Hi! I setup a DIY co2 system using one of those nifty pre assembled bottlecap systems that you can get on Amazonhttp://www.amazon.com/DIY-CO2-Aquarium-Plant-System/dp/B008CUZJF6

I set it all up with a bubble counter and using a citric acid and baking soda system to generate the co2. This worked great for the last week and a half. The pressure stayed around 1.5 (halfway through the green zone on the gauge) and I was using .5 bubbles/sec which was suggested by the instructions. 

Well, tonight it exploded a little. Over the last two days I noticed that the pressure was building itself up to 3-5 on the gauge. When I noticed this I would bleed it off a bit down back into the green zone. This was working fine, until my boyfriend decided to help, and instead of pulling a line and opening up the pin valve all the way he decided to try just unscrewing one of the bottle caps. The noise was deafening and of course everything got coated with a layer of baking soda water. 

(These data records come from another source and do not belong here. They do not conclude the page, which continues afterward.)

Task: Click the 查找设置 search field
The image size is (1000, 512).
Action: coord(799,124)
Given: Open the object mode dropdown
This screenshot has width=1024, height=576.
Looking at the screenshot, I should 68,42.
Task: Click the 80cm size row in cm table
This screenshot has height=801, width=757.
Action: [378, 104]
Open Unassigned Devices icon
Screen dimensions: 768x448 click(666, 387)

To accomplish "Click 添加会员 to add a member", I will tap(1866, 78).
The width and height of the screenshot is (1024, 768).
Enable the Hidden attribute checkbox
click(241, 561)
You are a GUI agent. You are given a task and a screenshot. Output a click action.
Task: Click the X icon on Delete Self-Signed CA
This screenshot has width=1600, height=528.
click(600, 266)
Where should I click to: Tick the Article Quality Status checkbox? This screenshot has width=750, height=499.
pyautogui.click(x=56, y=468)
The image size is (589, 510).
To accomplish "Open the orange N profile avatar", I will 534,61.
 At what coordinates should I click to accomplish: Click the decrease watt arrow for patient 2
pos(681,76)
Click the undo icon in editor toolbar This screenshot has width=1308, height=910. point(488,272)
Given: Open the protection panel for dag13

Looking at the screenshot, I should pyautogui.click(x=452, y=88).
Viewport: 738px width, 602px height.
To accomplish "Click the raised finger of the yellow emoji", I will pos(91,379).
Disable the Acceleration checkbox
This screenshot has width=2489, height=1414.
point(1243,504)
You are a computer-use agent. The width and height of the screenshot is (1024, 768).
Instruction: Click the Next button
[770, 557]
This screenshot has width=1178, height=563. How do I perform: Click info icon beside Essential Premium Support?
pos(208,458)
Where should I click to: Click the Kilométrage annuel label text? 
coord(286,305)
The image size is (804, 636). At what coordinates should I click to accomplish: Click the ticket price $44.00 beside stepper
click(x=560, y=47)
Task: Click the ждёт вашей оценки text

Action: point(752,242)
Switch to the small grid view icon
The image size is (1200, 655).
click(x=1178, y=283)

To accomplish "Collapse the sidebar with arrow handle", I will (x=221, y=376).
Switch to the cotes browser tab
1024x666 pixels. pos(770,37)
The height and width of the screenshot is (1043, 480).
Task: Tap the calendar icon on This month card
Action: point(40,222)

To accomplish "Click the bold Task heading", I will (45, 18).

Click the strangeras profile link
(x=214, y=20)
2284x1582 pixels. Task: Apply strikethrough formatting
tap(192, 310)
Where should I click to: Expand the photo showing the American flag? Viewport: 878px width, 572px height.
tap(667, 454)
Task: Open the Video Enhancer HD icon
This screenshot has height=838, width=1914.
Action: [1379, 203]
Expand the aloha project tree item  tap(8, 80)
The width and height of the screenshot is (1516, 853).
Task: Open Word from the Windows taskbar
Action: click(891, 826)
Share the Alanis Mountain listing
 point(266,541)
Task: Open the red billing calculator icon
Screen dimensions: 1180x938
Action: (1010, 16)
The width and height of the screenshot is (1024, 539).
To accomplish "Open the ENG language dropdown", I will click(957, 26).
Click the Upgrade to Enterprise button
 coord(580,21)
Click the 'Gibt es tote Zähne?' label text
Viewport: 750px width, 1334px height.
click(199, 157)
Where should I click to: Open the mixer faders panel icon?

So, my question is about the pressure fluxuations. It started happening in the last day and a half, while we were experiencing a lot of barometric variations. No idea if that is a likely root cause.

Any ideas?


----------



## kyle3 (May 26, 2005)

Wow! that sounds exciting 

has it been warmer? Pressure changes seem like a plausible contributing factor to me too.

PS back in the day when I was doing DIY CO2 that sweet bottle cap assembly did not exist. I had to drill holes in caps and silicone them in place -- so much less awesome. I'm really impressed by that rig!


----------



## JonA (Mar 8, 2017)

I always have a problem with the pressure dropping. I end up having to squeeze bottle b like crazy to get the pressure back up.


----------



## baconeggsandkate (Jun 7, 2017)

Thanks for responding! It got much warmer by about 10 degrees F last week then we had rain and storms and it dropped a little but not much. That said I try to keep the apartment cooler with fans going while at work during the day and the parts of the night when nobody is in the room with the tank. There is a chunk of the evening when the room is air conditioned.


----------



## GrampsGrunge (Jun 18, 2012)

This is why I don't do my DIY CO2 systems against those sintered glass diffusers that require higher pressure. I keep all of mine as low pressure feeding into either a power head or a low pressure filter or circulation outflow pipe or tube.


----------